This may seem like an odd way to start an article on black and white drawings, but when I was a kid, my favourite drawing tool was a blue crayon. I drew everything in that one colour – the sky, the sea – and things that weren’t even blue, like my neighbour’s cat, our house, and my family. These monochrome drawings helped me develop the skills to know how to draw in black and white.
Ballpoint pens make readily accessible and easy to use drawing tools for black and white pictures. They also present their own challenges and limitless possibilities, which we'll explore in these drawing tips.
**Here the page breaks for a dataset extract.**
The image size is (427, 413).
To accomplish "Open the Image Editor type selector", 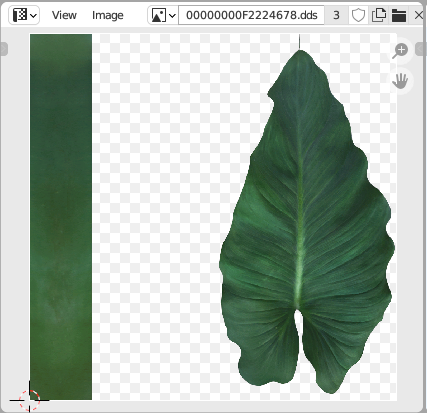I will coord(25,15).
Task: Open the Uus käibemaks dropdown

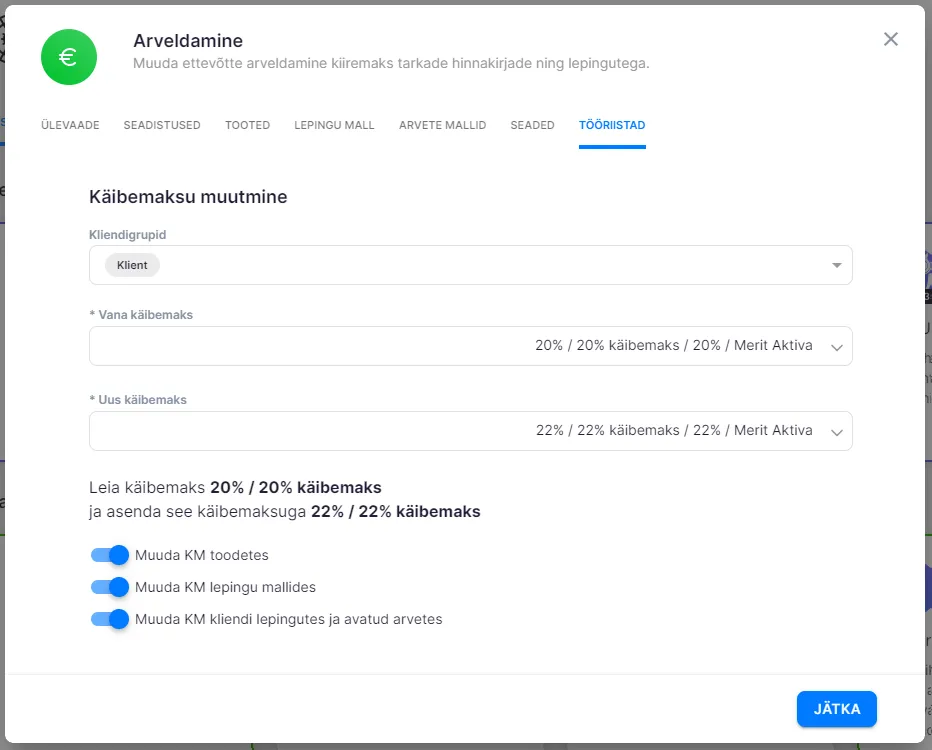Action: tap(836, 432)

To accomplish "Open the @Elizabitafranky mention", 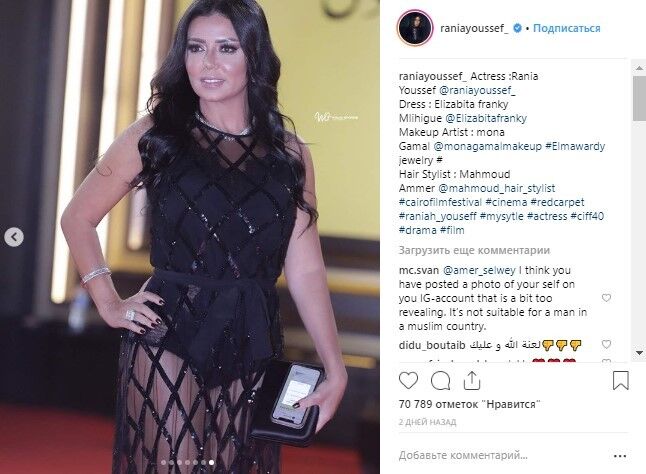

Have a look at the video below, then read on for nine tips for creating beautiful black and white drawings – or blue and white, if that's your thing…
01. Watch out for excess ink
Ballpoint pens are great to draw with because we can make beautifully thin lines with them and create a lot of contrast. However, pens can also be very unforgiving: every mark is permanent – and so is every errant ink blotch! A big ink blotch could suddenly form and ruin your drawing forever.
To prevent this, periodically roll the sides of your pen tip on a scrap sheet of paper to remove ink buildup.
02. Use various tones of black
When drawing with markers, try to get a variety of black tones to work with in order to create a maximum range of values. Markers draw really quick and clean but can be a little difficult to work with if you're not used to the starkness and graphic nature of marker work.
Hopefully these next tips will help you get over the learning curve quickly and with ease.
03. Support markers with pencils
When working with markers, do a rough sketch of your idea in pencil first before making permanent marker pen marks. The great thing about sketching a marker drawing in pencil first is that after the marker ink has dried, you can take an eraser to the entire illustration and remove the initial pencil sketch, leaving the marker intact.
04. Keep your fading markers
Because markers use so much ink, they tend to run out quickly. However, just because a marker is fading doesn't mean it's not useful anymore. Markers that are running out of ink are great for creating texture or blending together tones. I find them just as necessary in the drawing process as fresh new markers.
05. Harness the versatility of pencils
Behold the humble pencil: so simple and basic yet so full of possibilities. Like handwriting, everybody draws differently from everybody else. Our various styles will inform how we use our pencils so experiment with different types of pencil marks to get the full range of use out of your pencil. This will be valuable especially when using different types of marks to describe textures and elements as completely different things.
06. Keep it light
When drawing with pencils, we tend to make lines too dark too early. We should sketch with light lines because these only suggest edges and borders; dark lines are for the later stages because they are definitive and not open to interpretation. Lines can darken prematurely if it takes a few tries to get the exact line you want. If that happens, slow down and be more careful; speed up again once you get the hang of it.
07. Use multiple pencils
We can do a lot with one pencil but we can broaden our range of values if we use a variety of pencils. I prefer to use two or three different pencils, starting with a 2H. Pencils with the letter “H” have harder lead, which won’t mark my paper as much so their lines will have a lighter tone. “B” pencils make blacker marks than H, so I use these more towards finish.
08. Protect your work in progress
Just like when drawing with ballpoint pen, a blank sheet of scrap paper can come in handy when drawing with pencils too. Pencil drawings—particularly those done with B pencils—can smudge very easily so I like to put a blank sheet of paper under the heel of my hand as I draw so as to protect my work in progress.
09. Draw thumbnails first
Before I begin drawing in earnest, I like to first plan out my drawings using small thumbnails. Regardless of what drawing tool I’m using, thumbnails help me figure out composition and readability, which helps me avoid errors before I commit them to paper. Employing thumbnails also allows me to explore ideas quickly and by sketching small, I force myself to simplify and focus only on the important elements of my drawings.